Transcriptome of Extracellular Vesicles Derived from In-Vitro Podocytes, Proximal Tubule, and Mesangial Cells

Session Information

Category: Diabetic Kidney Disease

  • 601 Diabetic Kidney Disease: Basic


  • Holthofer, Harry B., University of Helsinki, Finnish Institute of Molecular Medicine, Helsinki, Finland
  • Barreiro, Karina A., Institute for Molecular Medicine Finland FIMM, University of Helsinki,, Helsinki, Finland
  • Lay, Abigail Charlotte, University of Bristol, Bristol, United Kingdom
  • Liang, Wei, Renmin Hospital of Wuhan University, Wuhan, China
  • Xiaomeng, Xu, University of Helsinki, Finnish Institute of Molecular Medicine, Helsinki, Finland
  • Luo, Sihui, The Third Affiliated Hospital of Sun Yat-sen University, Guangzhou, China
  • Bork, Tillmann, University Hospital Freiburg, Freiburg, BW, Germany
  • Coward, Richard, University of Bristol, Bristol, United Kingdom
  • Delic, Denis, Boehringer Ingelheim Pharma GmbH & Co. KG, Biberach, Germany
  • Huber, Tobias B., University Medical Center Hamburg, Hamburg, Germany

Extracellular vesicles (EVs) are lipid-bilayer structures of variable sizes (30-1000nm) secreted by all cell types. They show a characteristic vesicle surface consisting of a variety of proteins and lipids while the intracellular content is a rich array of proteins and distinct RNA species. These reflect accurately the physiological state of their cells of origin. In diabetes, development of renal insulin resistance has a major role in end-organ complications like Diabetic Kidney Disease (DKD). Little is still known of the secreted EV repertoire of especially podocytes.
Here our objective was to characterize EVs secreted by DKD target cells, podocytes, proximal tubular cells and mesangial cells using the Hydrostatic Filtration Dialysis (HFD) for EV harvesting.


We used cell culture media from podocytes, proximal tubule and mesangial cells in four conditions; 1) Basal 2) Insulin resistant 3) Insulin receptor transfected 4) Insulin receptor transfected and insulin resistant. EVs were isolated from 50ml of cell culture media, respectively using the recently described HFD. Quality of EV yield was analyzed by negative-staining EM and by Western blotting. Vesicle concentration was determined by Nanoparticle Tracking Analysis (NTA). Isolated RNAs were profiled with Bioanalyzer Pico kit and subjected to RNAseq after cDNA library preparation using QIAseq miRNA Library Kit. RNAseq was performed using HiSeq 3000 (Illumina) Paired-end (2X150) protocol.

(Saved entries)
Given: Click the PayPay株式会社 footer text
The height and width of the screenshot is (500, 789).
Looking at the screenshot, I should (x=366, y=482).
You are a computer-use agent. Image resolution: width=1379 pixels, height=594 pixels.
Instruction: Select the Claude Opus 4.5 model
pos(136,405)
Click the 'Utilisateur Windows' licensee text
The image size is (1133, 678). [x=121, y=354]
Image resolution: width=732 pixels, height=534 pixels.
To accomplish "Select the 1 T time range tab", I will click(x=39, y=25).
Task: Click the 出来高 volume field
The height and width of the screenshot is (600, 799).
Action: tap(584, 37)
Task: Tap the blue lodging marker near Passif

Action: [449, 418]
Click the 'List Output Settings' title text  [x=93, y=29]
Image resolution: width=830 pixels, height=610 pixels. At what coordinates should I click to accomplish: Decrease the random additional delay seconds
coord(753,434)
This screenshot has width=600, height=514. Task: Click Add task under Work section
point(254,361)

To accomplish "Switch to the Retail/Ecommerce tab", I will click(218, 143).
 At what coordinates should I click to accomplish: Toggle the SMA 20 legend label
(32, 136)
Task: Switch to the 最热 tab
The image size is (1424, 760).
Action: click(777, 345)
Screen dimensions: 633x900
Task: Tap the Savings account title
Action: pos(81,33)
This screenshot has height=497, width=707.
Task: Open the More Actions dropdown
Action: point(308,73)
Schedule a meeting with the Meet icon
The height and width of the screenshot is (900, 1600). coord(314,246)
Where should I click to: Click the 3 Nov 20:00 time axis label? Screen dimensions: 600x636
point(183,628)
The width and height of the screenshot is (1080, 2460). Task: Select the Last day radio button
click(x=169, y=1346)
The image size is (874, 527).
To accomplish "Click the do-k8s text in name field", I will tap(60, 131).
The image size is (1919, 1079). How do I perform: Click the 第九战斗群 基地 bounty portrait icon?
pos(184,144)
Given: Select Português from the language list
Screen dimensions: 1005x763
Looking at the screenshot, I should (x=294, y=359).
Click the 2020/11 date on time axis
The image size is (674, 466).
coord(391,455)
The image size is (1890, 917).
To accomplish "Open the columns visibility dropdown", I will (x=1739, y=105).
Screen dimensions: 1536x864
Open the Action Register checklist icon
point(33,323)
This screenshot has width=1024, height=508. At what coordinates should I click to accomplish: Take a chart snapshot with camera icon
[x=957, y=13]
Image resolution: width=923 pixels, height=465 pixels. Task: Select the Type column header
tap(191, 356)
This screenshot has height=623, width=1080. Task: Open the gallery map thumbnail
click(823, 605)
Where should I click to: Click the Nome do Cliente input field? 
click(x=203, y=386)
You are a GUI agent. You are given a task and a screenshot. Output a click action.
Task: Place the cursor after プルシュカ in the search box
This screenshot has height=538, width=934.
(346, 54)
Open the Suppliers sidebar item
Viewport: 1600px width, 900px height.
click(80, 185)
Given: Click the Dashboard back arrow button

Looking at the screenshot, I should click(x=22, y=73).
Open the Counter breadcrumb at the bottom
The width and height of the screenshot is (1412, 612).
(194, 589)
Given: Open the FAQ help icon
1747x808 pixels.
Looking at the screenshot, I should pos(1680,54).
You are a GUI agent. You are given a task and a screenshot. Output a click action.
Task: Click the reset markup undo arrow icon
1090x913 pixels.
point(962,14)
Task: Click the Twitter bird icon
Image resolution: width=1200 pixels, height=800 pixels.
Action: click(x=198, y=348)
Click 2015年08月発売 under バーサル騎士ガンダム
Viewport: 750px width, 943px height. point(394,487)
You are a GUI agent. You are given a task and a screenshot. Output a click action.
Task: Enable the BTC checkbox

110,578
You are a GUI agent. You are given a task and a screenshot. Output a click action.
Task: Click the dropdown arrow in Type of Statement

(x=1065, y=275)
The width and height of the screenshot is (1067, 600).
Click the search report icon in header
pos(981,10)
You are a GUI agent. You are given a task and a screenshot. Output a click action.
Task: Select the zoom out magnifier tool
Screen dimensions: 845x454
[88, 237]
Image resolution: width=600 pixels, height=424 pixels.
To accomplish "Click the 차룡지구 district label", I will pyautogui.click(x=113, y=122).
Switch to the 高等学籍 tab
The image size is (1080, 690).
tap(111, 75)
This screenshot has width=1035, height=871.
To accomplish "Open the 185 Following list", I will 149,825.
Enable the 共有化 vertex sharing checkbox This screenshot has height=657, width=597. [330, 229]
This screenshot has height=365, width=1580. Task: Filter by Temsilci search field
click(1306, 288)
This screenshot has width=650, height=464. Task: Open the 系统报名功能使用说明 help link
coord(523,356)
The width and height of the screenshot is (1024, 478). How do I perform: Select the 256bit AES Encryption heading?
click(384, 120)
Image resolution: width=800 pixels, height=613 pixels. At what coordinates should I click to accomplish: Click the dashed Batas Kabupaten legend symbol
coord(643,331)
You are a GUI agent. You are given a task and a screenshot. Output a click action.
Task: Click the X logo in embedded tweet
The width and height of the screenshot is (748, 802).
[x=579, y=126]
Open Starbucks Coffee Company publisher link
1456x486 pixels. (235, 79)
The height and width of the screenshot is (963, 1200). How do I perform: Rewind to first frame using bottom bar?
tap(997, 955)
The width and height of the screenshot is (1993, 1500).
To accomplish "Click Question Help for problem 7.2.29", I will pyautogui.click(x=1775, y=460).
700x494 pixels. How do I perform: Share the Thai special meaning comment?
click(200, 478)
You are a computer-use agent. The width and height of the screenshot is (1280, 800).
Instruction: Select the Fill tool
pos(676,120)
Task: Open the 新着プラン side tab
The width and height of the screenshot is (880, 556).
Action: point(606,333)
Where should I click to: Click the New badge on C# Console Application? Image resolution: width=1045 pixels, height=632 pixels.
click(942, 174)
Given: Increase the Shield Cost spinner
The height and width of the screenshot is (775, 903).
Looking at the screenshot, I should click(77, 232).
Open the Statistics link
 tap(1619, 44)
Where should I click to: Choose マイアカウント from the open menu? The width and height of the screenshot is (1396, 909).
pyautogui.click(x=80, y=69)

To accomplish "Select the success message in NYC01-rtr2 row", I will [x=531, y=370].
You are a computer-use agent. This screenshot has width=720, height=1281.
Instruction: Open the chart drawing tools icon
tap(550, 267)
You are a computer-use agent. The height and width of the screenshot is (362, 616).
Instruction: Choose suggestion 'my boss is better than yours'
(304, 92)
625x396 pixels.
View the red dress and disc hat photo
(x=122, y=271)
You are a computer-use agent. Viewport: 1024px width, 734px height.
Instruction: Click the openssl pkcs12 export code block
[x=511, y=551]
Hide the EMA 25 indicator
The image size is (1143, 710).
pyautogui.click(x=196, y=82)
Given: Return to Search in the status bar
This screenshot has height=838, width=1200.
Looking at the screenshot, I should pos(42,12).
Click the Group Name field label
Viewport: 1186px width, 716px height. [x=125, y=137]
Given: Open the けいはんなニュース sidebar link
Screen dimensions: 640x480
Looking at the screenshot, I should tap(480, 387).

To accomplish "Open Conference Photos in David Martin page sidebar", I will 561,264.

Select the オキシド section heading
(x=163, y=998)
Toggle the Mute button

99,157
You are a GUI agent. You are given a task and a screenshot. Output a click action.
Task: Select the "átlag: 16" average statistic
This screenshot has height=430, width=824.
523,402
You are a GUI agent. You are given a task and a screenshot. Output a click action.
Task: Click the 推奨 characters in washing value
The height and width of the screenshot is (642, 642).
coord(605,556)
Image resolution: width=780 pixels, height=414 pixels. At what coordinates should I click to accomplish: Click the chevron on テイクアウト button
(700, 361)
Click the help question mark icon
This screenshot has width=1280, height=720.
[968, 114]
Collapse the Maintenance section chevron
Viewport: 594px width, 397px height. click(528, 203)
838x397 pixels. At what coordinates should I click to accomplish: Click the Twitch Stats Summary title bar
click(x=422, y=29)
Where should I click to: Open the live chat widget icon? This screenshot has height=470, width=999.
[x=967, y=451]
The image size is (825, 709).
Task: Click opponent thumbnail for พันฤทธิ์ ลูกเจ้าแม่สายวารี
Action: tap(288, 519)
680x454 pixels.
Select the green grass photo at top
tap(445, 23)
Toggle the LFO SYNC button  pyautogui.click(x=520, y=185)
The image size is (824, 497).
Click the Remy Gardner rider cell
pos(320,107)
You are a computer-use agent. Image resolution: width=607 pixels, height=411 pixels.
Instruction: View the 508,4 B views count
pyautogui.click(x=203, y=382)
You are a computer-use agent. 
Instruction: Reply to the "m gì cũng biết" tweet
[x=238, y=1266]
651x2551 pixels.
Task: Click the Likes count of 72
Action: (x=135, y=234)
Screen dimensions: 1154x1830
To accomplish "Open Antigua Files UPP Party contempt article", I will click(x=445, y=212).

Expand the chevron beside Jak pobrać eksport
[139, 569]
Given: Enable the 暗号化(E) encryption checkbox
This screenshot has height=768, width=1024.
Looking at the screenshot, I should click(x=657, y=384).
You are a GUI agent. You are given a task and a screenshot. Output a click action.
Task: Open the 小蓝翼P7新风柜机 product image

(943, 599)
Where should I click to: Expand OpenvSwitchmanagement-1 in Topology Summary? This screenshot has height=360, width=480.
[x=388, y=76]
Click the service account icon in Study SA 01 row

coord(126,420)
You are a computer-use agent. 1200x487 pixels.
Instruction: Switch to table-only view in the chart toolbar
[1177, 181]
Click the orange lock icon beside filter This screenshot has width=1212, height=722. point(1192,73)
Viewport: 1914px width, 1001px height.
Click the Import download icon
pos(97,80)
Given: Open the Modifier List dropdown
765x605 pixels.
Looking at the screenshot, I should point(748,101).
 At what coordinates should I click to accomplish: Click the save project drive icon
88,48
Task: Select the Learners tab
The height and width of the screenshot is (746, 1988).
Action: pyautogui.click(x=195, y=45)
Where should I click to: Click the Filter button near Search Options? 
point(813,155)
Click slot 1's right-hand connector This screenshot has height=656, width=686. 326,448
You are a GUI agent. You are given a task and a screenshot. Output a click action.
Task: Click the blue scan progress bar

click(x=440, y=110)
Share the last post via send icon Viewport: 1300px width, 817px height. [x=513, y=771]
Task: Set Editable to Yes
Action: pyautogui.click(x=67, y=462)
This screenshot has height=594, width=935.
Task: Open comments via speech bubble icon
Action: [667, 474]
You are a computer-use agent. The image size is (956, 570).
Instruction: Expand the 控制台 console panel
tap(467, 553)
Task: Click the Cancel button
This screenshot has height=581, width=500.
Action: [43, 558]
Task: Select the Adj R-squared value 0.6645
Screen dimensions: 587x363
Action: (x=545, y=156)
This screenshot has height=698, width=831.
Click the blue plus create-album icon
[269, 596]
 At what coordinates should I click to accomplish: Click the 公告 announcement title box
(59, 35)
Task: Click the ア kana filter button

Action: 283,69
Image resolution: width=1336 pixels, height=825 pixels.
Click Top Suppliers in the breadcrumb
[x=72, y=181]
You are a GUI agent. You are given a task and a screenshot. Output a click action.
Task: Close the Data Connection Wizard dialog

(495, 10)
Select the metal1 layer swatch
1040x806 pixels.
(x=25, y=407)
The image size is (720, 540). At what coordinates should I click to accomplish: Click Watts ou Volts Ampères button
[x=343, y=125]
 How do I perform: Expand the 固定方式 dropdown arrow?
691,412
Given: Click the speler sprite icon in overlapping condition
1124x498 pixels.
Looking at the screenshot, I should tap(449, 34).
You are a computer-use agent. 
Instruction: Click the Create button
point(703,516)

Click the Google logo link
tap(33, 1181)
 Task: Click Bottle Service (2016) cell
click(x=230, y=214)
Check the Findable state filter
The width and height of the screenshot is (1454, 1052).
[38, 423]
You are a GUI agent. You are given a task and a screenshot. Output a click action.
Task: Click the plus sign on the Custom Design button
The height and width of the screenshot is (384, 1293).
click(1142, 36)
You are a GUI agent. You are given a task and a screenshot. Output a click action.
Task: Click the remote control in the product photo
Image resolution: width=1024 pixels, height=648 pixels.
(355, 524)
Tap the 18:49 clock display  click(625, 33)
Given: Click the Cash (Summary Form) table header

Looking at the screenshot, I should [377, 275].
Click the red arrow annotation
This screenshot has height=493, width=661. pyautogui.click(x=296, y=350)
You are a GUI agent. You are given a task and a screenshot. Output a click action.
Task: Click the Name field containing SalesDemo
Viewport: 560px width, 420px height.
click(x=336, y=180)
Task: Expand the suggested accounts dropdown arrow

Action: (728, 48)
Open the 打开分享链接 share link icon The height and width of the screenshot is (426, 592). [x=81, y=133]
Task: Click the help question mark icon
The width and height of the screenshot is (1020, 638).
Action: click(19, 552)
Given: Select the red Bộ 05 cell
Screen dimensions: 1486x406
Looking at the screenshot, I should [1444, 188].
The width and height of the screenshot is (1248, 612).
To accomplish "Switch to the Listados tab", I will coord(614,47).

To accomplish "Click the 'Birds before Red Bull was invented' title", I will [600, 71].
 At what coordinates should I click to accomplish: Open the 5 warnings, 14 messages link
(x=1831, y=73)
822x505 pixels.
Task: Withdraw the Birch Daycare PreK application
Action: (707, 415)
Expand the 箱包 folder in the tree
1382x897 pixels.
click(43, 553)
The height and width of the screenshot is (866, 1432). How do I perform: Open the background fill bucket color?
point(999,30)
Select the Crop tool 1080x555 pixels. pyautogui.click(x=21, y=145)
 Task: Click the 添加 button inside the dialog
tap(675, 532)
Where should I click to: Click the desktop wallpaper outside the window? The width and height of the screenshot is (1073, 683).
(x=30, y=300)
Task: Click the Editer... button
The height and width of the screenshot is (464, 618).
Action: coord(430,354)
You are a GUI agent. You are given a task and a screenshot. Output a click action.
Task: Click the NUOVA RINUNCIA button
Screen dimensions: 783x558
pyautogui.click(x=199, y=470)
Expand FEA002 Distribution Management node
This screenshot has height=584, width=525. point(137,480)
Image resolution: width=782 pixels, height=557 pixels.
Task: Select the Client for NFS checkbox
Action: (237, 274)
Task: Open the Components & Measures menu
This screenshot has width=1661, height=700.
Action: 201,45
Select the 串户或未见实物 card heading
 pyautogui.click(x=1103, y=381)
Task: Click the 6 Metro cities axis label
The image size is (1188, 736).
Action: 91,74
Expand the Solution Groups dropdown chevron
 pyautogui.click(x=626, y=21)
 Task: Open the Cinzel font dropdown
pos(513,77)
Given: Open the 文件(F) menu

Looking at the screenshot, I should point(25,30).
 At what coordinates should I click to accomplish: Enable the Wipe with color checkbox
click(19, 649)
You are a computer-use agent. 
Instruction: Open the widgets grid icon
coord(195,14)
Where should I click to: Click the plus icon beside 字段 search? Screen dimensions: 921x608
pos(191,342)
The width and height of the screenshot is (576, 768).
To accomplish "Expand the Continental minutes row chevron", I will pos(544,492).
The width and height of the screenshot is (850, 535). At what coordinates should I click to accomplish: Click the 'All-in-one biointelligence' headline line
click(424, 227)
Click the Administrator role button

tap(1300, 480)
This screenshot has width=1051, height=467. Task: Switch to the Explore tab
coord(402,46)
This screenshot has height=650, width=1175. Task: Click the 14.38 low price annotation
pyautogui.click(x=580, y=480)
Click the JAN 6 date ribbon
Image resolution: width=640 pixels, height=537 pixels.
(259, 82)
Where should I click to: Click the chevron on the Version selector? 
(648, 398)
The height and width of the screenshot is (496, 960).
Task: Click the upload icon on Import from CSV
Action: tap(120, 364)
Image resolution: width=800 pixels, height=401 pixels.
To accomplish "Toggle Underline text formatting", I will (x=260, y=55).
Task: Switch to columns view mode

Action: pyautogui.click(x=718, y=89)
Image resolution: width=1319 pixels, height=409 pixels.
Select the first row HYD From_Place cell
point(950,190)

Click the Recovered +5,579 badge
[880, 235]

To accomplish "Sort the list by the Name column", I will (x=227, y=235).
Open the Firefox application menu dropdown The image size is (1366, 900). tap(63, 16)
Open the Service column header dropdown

### [YOUR INSTRUCTIONS]
From the abstract on extracellular vesicles above, reproduce word for word the part that opens with the words containing "Here our objective" and closes with "for EV harvesting.".

### [RESULT FOR THIS TASK]
Here our objective was to characterize EVs secreted by DKD target cells, podocytes, proximal tubular cells and mesangial cells using the Hydrostatic Filtration Dialysis (HFD) for EV harvesting.